WHAT YOU NEED TO DO: Would you give the entries below again, precisely as they are written?

Collected data
#####

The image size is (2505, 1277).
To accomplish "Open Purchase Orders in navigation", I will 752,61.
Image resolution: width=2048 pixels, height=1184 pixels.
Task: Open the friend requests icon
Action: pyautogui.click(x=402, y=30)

#####

YOUR RESPONSE:
The image size is (2505, 1277).
To accomplish "Open Purchase Orders in navigation", I will 752,61.
Image resolution: width=2048 pixels, height=1184 pixels.
Task: Open the friend requests icon
Action: pyautogui.click(x=402, y=30)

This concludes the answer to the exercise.